The realization scheme is depicted in the figure below. When applying a unit delta pulse $x[n]=\delta[n]$ to the input we obtain the impulse response $y[n]=h[n]$. Thus: \begin{eqnarray*} \vdots & & \vdots \\ y[-1]=h[-1] &=& x[-1]+x[-2]+x[-3]=0 \\ y[0]=h[0] &=& x[0]+x[-1]+x[-2]=1 \\ y[1]=h[1] &=& x[1]+x[0]+x[-1]=1 \\ y[2]=h[2] &=& x[2]+x[1]+x[0]=1\\ y[3]=h[3] &=& x[3]+x[2]+x[1]=0\\ \vdots & & \vdots \end{eqnarray*} From this it follows that the impulse response of this system can mathematically be described as: $$ h[n]= \delta[n] + \delta[n-1] + \delta[n-2] =\sum_{k=0}^{2} \delta[n-k] $$ which is also depicted in the figure below.

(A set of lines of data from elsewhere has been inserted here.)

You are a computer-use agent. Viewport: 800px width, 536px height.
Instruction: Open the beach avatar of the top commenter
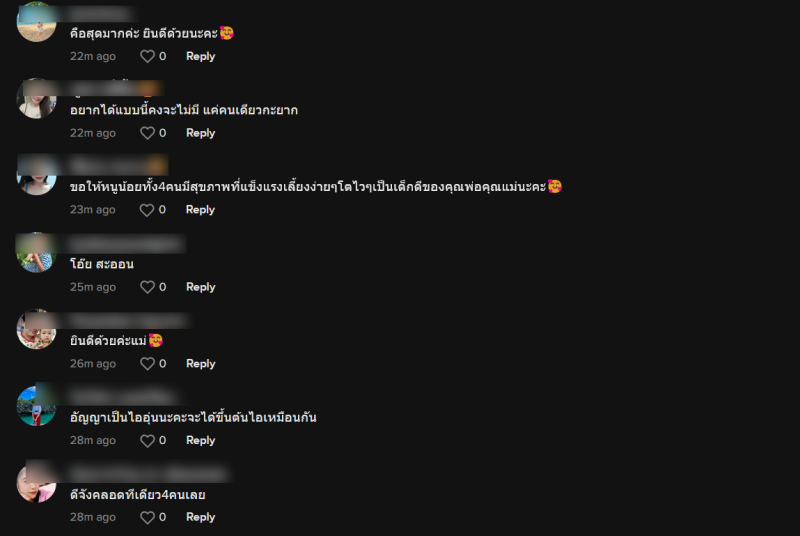click(x=36, y=22)
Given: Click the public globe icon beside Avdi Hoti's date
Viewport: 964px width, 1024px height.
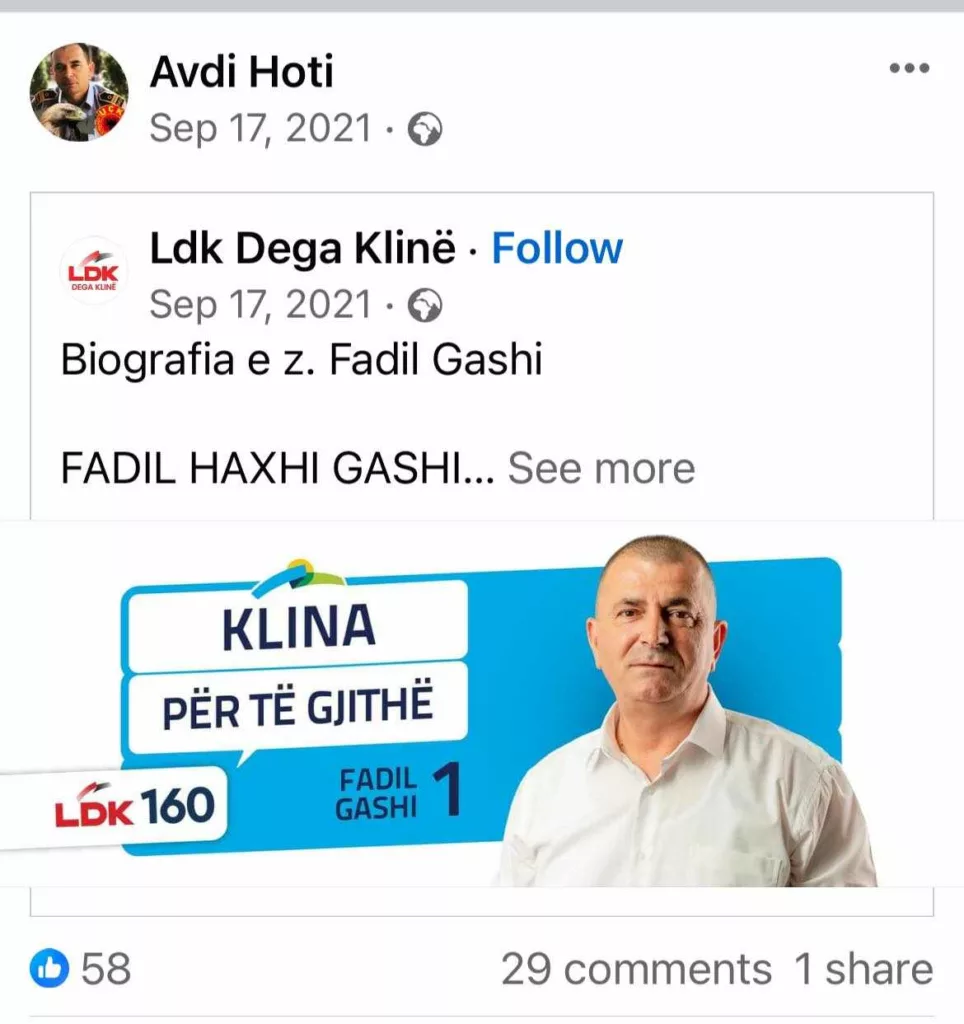Looking at the screenshot, I should [x=425, y=129].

From the definition of the impulse response it follows that the impulse response $h[n]$ of an FIR filter, from which the realization scheme is depicted in Fig. 3, has the following weights: $$ \begin{eqnarray*} \vdots & & \newline y[-1]=h[-1] &=& 0 \newline y[0]=h[0] &=& b_0 \newline y[1]=h[1] &=& b_1 \newline \vdots & & \newline y[M-1]=h[M-1] &=& b_{M-1} \newline \vdots & & \end{eqnarray*} $$ Thus the impulse response $h[n]$ of an FIR filter equals:

\begin{equation} \boxed{ h[n] = \sum_{k=0}^{M-1} b_k \delta[n-k]} \end{equation} In other words, the impulse response values $h[n]$ of an FIR filter are equal to the weight of the FIR filter. Furthermore, since the number of weights in the realization scheme is finite, it follows that the impulse response of an FIR has indeed Finite length $M$.

Causality

From the realization scheme of an FIR, as depicted in Fig. 3, it follows that the output signal samples $y[n]$ only depend on the current and previous input signal samples. Thus the output sample $y[n]$ depends on input signal samples $x[n-k]$ for $k \geq 0$. This implies that the impulse response $h[n]$ of the realization scheme of an FIR, as depicted in Fig. 3, can only have values for $n \geq 0$. Such a system is called a causal system.